The guard outside froze. "What was that?"

Heuk-jae immediately followed up with a perfect impression of an angry, territorial cat. It was a guttural, furious sound—a desperate, drawn-out YOWLL!

The guard outside, already on edge after the rat incident, immediately latched onto the cat sound. "Those damn feral things! Borin told me to burn them!"

The guard quickly unlocked the main door and bolted out into the corridor, cursing loudly as he went to investigate the "feral things" bothering the horses.

Heuk-jae used the diversion—a six-second window—to slip back through the hole in the wall, pulling the wooden splinters and the metal bracket back into place. He had barely settled the loose floorboard over his chain when he heard the guard's heavy boots returning.

"Nothing," the guard grumbled, sliding the outer bar back into place. "Just wind."
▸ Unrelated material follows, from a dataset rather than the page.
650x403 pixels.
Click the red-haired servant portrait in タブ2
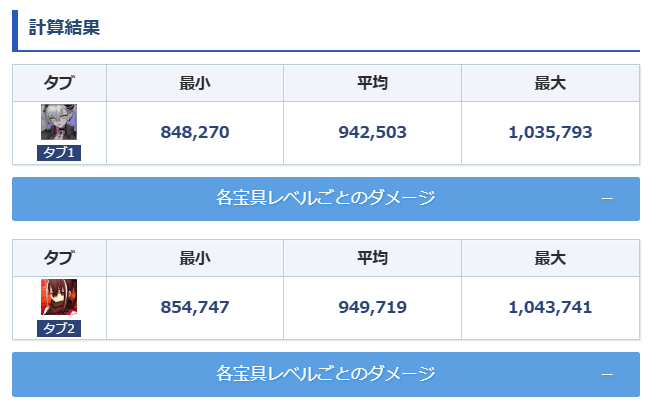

Heuk-jae rested his head on the straw, his heart slowing from a gallop back to a fast trot. He had the steel sliver. He had broken free from his immediate confinement. He was no longer an inert prisoner, but an active player.

His next objective was the most difficult of all: turning that crude piece of steel into a functioning key capable of unlocking the Drake-Forge collar—a task that required silence, darkness, and hours of work without drawing the slightest bit of attention.

He waited for the sun to sink lower, for the dim lantern to grow even dimmer, and for the 14:00 shift change to pass. The night was coming, and with it, the only chance he had to fabricate his freedom.